Six d’entre eux, situés sur un périmètre de captage, font évoluer leurs pratiques et bénéficient désormais de l’appellation « Terres de Sources » pour leur lait, vendu au sein de leur marque « Laitik« .
Pascal Helgouet
«Après un travail sur la réduction des charges, on cherche à récupérer encore plus de valeur ajoutée par la vente directe et la montée en gamme de nos produits.»
Eleveur porcin et laitier, en GAEC à 4, Finistère.
Recherche de valeur ajoutée via l’autonomie sur l’exploitation (arrêt de l’insémination et du contrôle laitier, fabrication d’aliment à la ferme…), l’évolution des techniques (arrêt du labour, …) et la vente directe de viande de bœuf et de porc.
Henry De Kerdanet et Nelly Aubry
« Le projet Modala, c’est un projet collectif porté par 70 producteurs laitiers pour renouer avec les consommateurs et les collectivités locales et retrouver une valorisation équitables de nos produits sur les territoires.»
Eleveurs laitiers, Ille-et-Vilaine, membres du projet Modala.
Au travers de cette association indépendante, ils s’investissent humainement pour reprendre en main leur filière et assurer la durabilité des fermes.
Jean- Michel Yvard
«Il faut redonner la parole aux éleveurs et penser l’avenir dans un esprit filière. On a besoin d’être en collectif pour mieux négocier avec les industriels. L’OP est un outil.»

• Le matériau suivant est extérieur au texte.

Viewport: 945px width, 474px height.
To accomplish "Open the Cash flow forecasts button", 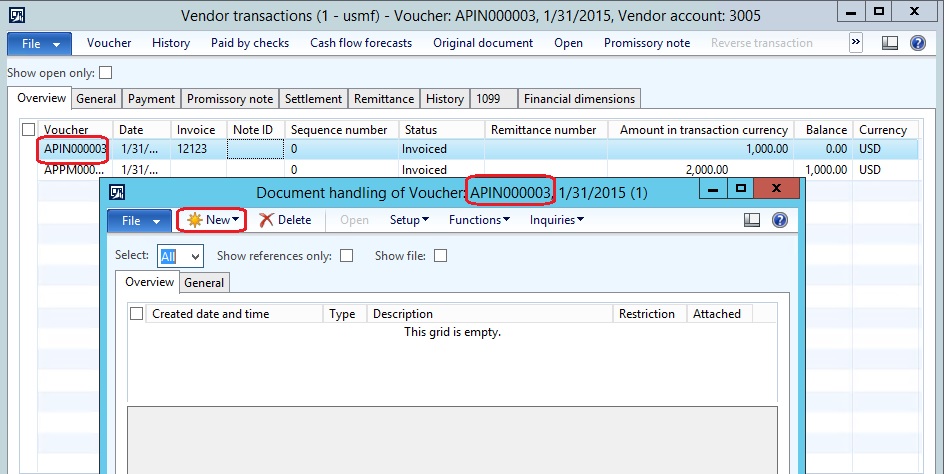I will 360,43.
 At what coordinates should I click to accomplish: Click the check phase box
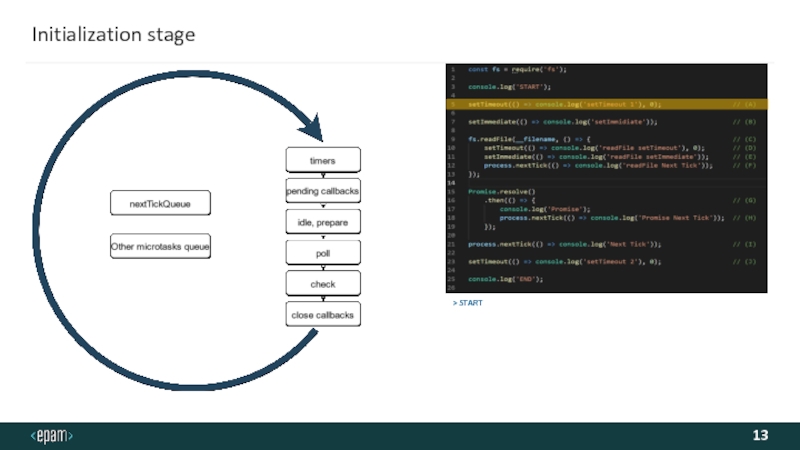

Eleveur laitier, Mayenne, président de L’Organisation des Producteurs Lactalis Grand Ouest (4 associations de producteurs adhérentes) mandatée pour négocier prix, volumes… avec l’entreprise.
Sébastien Bellier
« Avec l’agriculture de conservation des sols, je produis des bienfaits pour l’environnement. Avec les PSE (paiements pour services environnementaux), je cherche à valoriser ces services.»
Sébastien Bellier, producteur de céréales en Mayenne.
Explore les retours financiers possibles auprès de la société civile ou des collectivités locales, correspondant aux aménités positives de son système de production sur l’environnement.
Foison d’expériences nouvelles
Les initiatives présentées, souvent menées par des collectifs d’agriculteurs, ne sont pas exemptes de difficultés et même de chausse-trappes: besoins d’appropriation de nouvelles techniques de production ou de savoir-faire commercial, travail chronophage de documentation et d’information, création nécessaire d’un réseau de partenaires, réorganisation du travail sur l’exploitation, prise de risques financiers…
Ces expériences sont rarement reproductibles telles quelles. Toutes demandent à chaque fois beaucoup d’énergie et de discernement. Les agriculteurs témoins n’ont pas tu d’ailleurs les difficultés qu’ils ont pu rencontrer dans leur démarche. Certaines peuvent même conduire à des rapports de force avec d’autres acteurs économiques bien établis… Autant d’obstacles à surmonter pour se réapproprier pleinement son destin professionnel et espérer un juste retour économique.